# Da fare:
1. Stabilisci se ciascuna affermazione concorda con il testo sul fine vita, rispondendo sì o no e citando tra virgolette le parole del testo che lo decidono. (a) La Corte Costituzionale ritiene che l'intervento del legislatore non sia più necessario. (b) L'art. 17 del codice di deontologia medica impegna i medici a perseguire come scopo esclusivo la difesa della vita. (c) Il grido di allarme e di dissenso è giunto soprattutto dal mondo politico.
2. Copia fedelmente dal testo sul fine vita il brano che comincia con "Le reazioni a" e prosegue fino a "scelta di dignità.".

Fine vita: tra fede e libertà
E’ del 25 settembre 2019 il comunicato dell’Ufficio Stampa della Corte Costituzionale che, in attesa del deposito della sentenza, informa che la Corte ritiene non punibile, ai sensi dell’art. 580 del codice penale e a determinate condizioni, “chi agevola l’esecuzione del proposito di suicidio, autonomamente e liberamente formatosi, di un paziente tenuto in vita da trattamenti di sostegno vitale e affetto da una patologia irreversibile, fonte di sofferenze fisiche o psicologiche, che egli reputa intollerabili ma pienamente capace di prendere decisioni libere e consapevoli”. Una sentenza storica che, di fatto, consente a un soggetto, nel pieno delle sue facoltà di intendere e di volere, di decidere cosa fare della sua vita, qualora una malattia incurabile o un grave infermità lo metta in condizione di porre fine alla vita stessa. La Corte ha ribadito, però, come resti indispensabile l’intervento del legislatore che finora non ha mai affrontato compiutamente la materia.
Le reazioni a questa innovativa sentenza non sono venute a mancare. Da quelli più favorevoli, che considerano la sentenza “un atto di libertà” perché dà ragione a chi ha condotto questa battaglia di libertà. Da quelli, invece, che hanno reagito in senso diametralmente opposto, che vedono in questa sentenza soprattutto una sconfitta del diritto a vivere, dove la preoccupazione maggiore è rivolta soprattutto alla spinta culturale che può portare soggetti sofferenti a ritenere che chiedere di porre fine alla sua esistenza sia una scelta di dignità.
Un grido di allarme e di dissenso è giunto, soprattutto, dal corpo sanitario e dalla Chiesa.
“Per noi – ha detto il dott. Antonio Magi, Presidente del più numeroso Ordine dei medici d’Europa – prevale il codice deontologico che, tra i primi articoli indica il nostro dovere principale, la tutela della vita, non la sentenza della Corte che, peraltro, non ci indica come figure di riferimento per accompagnare alla morte”. Il codice di deontologia medica, che è il corpus di regole di autodisciplina della professione medica, infatti, parla chiaro e all’art. 17 impegna i medici, con giuramento professionale, “a perseguire come scopo esclusivo la difesa della vita” e “ a non compiere mai atti idonei a provocare deliberatamente la morte del paziente”. Per l’attuazione della sentenza della Corte altre persone, pertanto, dovrebbero essere indicate al posto dei medici, figure che rappresentino lo Stato come pubblico ufficiale.

# Dati di partenza:
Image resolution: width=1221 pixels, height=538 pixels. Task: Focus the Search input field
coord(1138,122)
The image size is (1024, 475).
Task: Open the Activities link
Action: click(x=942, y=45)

# Risposte in ordine:
1.
(a) No: "La Corte ha ribadito, però, come resti indispensabile l’intervento del legislatore"
(b) Sì: "a perseguire come scopo esclusivo la difesa della vita"
(c) No: "Un grido di allarme e di dissenso è giunto, soprattutto, dal corpo sanitario e dalla Chiesa."

2.
Le reazioni a questa innovativa sentenza non sono venute a mancare. Da quelli più favorevoli, che considerano la sentenza “un atto di libertà” perché dà ragione a chi ha condotto questa battaglia di libertà. Da quelli, invece, che hanno reagito in senso diametralmente opposto, che vedono in questa sentenza soprattutto una sconfitta del diritto a vivere, dove la preoccupazione maggiore è rivolta soprattutto alla spinta culturale che può portare soggetti sofferenti a ritenere che chiedere di porre fine alla sua esistenza sia una scelta di dignità.